Commit Graph

37 Commits

Author SHA1 Message Date
Eric van Gyzen
ddab052725 Disable SSE in libthr
Clang emits SSE instructions on amd64 in the common path of
pthread_mutex_unlock.  If the thread does not otherwise use SSE,
this usage incurs a context-switch of the FPU/SSE state, which
reduces the performance of multiple real-world applications by a
non-trivial amount (3-5% in one application).

Instead of this change, I experimented with eagerly switching the
FPU state at context-switch time.  This did not help.  Most of the
cost seems to be in the read/write of memory--as kib@ stated--and
not in the #NM handling.  I tested on machines with and without
XSAVEOPT.

One counter-argument to this change is that most applications already
use SIMD, and the number of applications and amount of SIMD usage
are only increasing.  This is absolutely true.  I agree that--in
general and in principle--this change is in the wrong direction.
However, there are applications that do not use enough SSE to offset
the extra context-switch cost.  SSE does not provide a clear benefit
in the current libthr code with the current compiler, but it does
provide a clear loss in some cases.  Therefore, disabling SSE in
libthr is a non-loss for most, and a gain for some.

I refrained from disabling SSE in libc--as was suggested--because
I can't make the above argument for libc.  It provides a wide variety
of code; each case should be analyzed separately.

https://lists.freebsd.org/pipermail/freebsd-current/2015-March/055193.html

Suggestions from:	dim, jmg, rpaulo
Approved by:	kib (mentor)
MFC after:	2 weeks
Sponsored by:	Dell Inc.
2015-08-05 12:53:55 +00:00
Andrew Turner
20fe2c9465 Merge all the copies of _tcb_ctor and _tcb_dtor.
The amd64, i386, and sparc64 versions were identical, with the one
difference where the former two used inline asm instead of _tcb_get.

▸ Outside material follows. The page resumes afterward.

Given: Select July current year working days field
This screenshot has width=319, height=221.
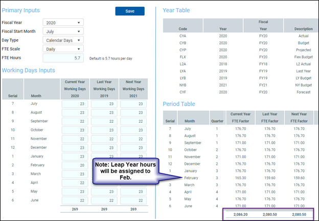Looking at the screenshot, I should [x=75, y=104].
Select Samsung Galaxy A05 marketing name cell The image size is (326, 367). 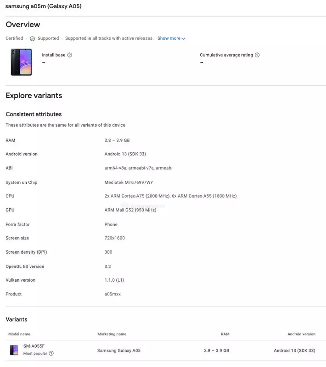tap(119, 350)
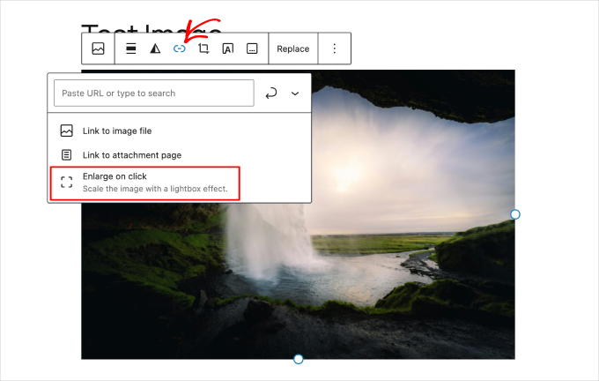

I
have compared the function before and after replacing the asm with _tcb_get
and found the object files to be identical.

The arm, mips, and powerpc versions were almost identical. The only
difference was the powerpc version used an alignment of 1 where arm and
mips used 16. As this is an increase in alignment is will be safe.

Along with this arm, mips, and powerpc all passed, when initial was true,
the value returned from _tcb_get as the first argument to
_rtld_allocate_tls. This would then return this pointer back to the caller.
We can remove these extra calls by checking if initial is set and setting
the thread control block directly. As this is what the sparc64 code does
we can use it directly.

As after these observations all the architectures can now have identical
code we can merge them into a common file.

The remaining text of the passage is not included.